_What you need to do_.
A word-for-word copy of the lines from the one holding "Click the 08/26 deposits bar" through the final line of the records below is the only output asked for.

(Source material)

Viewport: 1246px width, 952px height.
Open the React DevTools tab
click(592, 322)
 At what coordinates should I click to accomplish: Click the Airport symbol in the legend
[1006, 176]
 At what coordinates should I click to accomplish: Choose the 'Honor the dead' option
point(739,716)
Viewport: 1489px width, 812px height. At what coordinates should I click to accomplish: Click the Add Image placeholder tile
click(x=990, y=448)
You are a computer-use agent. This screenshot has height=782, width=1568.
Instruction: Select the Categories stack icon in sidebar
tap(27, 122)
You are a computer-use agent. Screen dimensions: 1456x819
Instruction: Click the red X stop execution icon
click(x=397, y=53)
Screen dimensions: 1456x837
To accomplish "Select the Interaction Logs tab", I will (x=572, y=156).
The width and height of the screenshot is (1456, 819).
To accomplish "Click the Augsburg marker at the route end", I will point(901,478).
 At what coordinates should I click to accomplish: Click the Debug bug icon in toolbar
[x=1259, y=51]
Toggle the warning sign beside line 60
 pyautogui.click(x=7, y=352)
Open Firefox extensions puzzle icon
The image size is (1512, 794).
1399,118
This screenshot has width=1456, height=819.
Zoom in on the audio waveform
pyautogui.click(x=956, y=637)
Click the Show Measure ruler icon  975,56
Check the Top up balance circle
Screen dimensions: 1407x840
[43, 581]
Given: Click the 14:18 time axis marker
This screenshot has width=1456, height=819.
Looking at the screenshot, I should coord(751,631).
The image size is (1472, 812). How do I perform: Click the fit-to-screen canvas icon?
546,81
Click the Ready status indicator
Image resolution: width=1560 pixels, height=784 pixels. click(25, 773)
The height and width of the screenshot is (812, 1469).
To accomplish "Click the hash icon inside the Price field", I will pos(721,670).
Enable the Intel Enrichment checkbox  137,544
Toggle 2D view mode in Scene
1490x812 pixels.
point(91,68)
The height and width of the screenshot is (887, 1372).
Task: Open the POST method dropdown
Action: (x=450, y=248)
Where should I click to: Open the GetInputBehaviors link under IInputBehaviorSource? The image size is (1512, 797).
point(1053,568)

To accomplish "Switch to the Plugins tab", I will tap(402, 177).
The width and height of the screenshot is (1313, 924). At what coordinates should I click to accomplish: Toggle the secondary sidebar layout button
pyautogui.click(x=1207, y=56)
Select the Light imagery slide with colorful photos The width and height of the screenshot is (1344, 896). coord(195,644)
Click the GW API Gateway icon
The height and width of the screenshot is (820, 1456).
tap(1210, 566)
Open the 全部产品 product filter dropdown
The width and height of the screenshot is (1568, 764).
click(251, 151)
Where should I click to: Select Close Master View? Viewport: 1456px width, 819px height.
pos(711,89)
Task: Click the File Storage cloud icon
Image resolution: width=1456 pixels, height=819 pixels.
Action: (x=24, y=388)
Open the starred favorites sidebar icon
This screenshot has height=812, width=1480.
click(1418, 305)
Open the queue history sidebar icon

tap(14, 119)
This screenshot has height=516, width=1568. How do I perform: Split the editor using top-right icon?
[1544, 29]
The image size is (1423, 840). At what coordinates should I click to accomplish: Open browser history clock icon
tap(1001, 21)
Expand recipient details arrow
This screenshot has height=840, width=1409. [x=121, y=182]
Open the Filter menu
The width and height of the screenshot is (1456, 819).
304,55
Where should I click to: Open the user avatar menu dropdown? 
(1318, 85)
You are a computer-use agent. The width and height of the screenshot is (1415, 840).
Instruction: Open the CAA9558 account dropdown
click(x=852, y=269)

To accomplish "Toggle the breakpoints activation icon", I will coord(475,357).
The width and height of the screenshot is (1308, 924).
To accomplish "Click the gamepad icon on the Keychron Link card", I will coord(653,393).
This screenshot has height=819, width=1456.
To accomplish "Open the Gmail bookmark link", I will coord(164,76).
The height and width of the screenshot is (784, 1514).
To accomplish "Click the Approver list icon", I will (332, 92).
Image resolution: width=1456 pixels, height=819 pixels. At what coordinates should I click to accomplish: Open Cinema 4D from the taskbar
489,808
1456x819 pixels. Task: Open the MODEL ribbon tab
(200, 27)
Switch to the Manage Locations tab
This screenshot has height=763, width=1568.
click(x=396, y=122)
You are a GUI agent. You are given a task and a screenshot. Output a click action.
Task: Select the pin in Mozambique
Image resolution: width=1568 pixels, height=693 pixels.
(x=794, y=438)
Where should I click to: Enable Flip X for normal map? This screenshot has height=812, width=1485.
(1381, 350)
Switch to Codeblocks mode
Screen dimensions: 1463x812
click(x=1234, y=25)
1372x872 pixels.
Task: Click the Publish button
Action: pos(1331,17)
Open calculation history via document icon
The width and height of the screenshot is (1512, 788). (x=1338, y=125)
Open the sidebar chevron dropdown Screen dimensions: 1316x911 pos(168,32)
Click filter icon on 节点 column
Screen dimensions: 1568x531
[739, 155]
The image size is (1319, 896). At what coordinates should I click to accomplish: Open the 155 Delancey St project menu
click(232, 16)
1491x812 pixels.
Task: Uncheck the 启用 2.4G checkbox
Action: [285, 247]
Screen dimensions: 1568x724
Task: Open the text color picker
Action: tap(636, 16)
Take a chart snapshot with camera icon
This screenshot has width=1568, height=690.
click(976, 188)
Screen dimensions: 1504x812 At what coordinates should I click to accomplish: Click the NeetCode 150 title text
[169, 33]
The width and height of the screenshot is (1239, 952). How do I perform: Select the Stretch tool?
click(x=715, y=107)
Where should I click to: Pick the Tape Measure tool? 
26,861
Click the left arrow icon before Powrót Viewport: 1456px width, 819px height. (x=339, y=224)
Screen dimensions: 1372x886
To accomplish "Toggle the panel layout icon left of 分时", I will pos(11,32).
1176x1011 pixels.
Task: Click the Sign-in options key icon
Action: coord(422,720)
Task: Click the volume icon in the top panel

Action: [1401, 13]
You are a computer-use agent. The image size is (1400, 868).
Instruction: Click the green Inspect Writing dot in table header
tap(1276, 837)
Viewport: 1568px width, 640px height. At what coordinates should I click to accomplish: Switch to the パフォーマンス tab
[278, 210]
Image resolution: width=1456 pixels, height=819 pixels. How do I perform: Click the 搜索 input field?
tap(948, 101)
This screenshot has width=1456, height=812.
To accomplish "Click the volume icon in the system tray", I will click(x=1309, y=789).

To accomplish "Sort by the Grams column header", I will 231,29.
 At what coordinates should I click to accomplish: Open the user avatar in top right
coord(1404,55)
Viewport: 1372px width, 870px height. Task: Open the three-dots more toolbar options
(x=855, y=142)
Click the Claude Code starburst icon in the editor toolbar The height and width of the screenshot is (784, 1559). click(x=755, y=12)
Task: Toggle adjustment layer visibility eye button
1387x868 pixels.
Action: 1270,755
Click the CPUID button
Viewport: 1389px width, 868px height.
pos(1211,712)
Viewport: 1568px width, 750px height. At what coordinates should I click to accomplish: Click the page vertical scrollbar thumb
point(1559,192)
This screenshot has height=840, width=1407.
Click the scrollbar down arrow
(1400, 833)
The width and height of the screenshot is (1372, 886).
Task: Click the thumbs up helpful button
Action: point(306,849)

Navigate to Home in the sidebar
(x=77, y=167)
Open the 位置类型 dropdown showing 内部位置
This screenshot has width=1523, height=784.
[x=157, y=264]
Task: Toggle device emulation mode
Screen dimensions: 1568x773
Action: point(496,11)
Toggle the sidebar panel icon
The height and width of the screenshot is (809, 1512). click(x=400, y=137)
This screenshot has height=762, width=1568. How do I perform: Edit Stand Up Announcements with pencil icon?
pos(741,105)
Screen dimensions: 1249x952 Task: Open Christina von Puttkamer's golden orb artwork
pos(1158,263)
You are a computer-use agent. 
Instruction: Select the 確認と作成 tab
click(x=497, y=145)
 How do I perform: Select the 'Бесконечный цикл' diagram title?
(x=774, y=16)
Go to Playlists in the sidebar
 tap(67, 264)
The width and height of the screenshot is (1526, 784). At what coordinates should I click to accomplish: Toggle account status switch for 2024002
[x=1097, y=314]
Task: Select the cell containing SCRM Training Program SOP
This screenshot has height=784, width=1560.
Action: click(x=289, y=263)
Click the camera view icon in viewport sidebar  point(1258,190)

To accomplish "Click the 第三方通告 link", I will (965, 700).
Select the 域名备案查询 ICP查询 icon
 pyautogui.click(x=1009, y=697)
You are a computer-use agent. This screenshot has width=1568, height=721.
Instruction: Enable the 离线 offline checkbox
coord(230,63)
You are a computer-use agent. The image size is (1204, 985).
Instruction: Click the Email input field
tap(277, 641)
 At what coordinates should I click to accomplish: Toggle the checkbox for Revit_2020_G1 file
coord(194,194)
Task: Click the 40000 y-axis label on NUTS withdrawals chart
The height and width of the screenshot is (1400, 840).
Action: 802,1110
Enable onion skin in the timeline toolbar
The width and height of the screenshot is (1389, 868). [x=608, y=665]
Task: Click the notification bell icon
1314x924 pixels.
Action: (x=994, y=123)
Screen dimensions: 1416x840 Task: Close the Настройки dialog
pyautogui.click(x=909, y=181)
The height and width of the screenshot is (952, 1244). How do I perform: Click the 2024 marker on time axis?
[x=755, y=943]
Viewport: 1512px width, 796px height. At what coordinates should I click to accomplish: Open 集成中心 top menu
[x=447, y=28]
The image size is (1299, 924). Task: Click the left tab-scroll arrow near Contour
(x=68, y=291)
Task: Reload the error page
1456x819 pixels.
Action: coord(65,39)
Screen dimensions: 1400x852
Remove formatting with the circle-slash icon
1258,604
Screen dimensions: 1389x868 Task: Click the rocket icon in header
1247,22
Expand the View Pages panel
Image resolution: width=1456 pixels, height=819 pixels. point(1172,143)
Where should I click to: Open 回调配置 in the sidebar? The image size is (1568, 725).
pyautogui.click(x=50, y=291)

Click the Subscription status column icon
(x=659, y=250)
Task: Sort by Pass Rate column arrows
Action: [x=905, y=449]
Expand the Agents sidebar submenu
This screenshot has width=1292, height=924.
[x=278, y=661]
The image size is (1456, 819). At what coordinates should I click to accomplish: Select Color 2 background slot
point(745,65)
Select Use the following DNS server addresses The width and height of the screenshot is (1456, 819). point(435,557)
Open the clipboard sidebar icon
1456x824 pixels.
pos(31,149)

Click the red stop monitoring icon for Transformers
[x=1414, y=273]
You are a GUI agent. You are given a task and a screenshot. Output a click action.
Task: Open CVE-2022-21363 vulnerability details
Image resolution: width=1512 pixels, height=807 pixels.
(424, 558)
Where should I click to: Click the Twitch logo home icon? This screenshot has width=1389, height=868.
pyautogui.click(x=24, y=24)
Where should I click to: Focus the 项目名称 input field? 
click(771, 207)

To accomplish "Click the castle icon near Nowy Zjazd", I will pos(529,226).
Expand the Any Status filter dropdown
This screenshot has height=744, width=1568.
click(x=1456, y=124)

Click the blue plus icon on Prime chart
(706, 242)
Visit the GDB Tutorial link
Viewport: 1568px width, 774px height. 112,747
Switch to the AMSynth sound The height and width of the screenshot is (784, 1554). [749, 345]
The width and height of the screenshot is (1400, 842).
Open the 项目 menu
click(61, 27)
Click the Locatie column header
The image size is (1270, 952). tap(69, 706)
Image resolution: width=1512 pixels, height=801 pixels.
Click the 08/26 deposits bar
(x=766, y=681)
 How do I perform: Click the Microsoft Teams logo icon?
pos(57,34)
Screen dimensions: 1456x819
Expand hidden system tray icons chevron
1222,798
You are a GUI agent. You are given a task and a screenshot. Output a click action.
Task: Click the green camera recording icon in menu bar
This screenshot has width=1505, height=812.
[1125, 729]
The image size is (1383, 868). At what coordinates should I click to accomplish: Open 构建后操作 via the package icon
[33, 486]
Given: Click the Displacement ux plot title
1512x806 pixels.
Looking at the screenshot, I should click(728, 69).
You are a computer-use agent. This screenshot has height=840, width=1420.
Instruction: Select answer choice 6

(End Source material)

_Exercise answer_.
Click the 08/26 deposits bar
(x=766, y=681)
 How do I perform: Click the Microsoft Teams logo icon?
pos(57,34)
Screen dimensions: 1456x819
Expand hidden system tray icons chevron
1222,798
You are a GUI agent. You are given a task and a screenshot. Output a click action.
Task: Click the green camera recording icon in menu bar
This screenshot has width=1505, height=812.
[1125, 729]
The image size is (1383, 868). At what coordinates should I click to accomplish: Open 构建后操作 via the package icon
[33, 486]
Given: Click the Displacement ux plot title
1512x806 pixels.
Looking at the screenshot, I should click(728, 69).
You are a computer-use agent. This screenshot has height=840, width=1420.
Instruction: Select answer choice 6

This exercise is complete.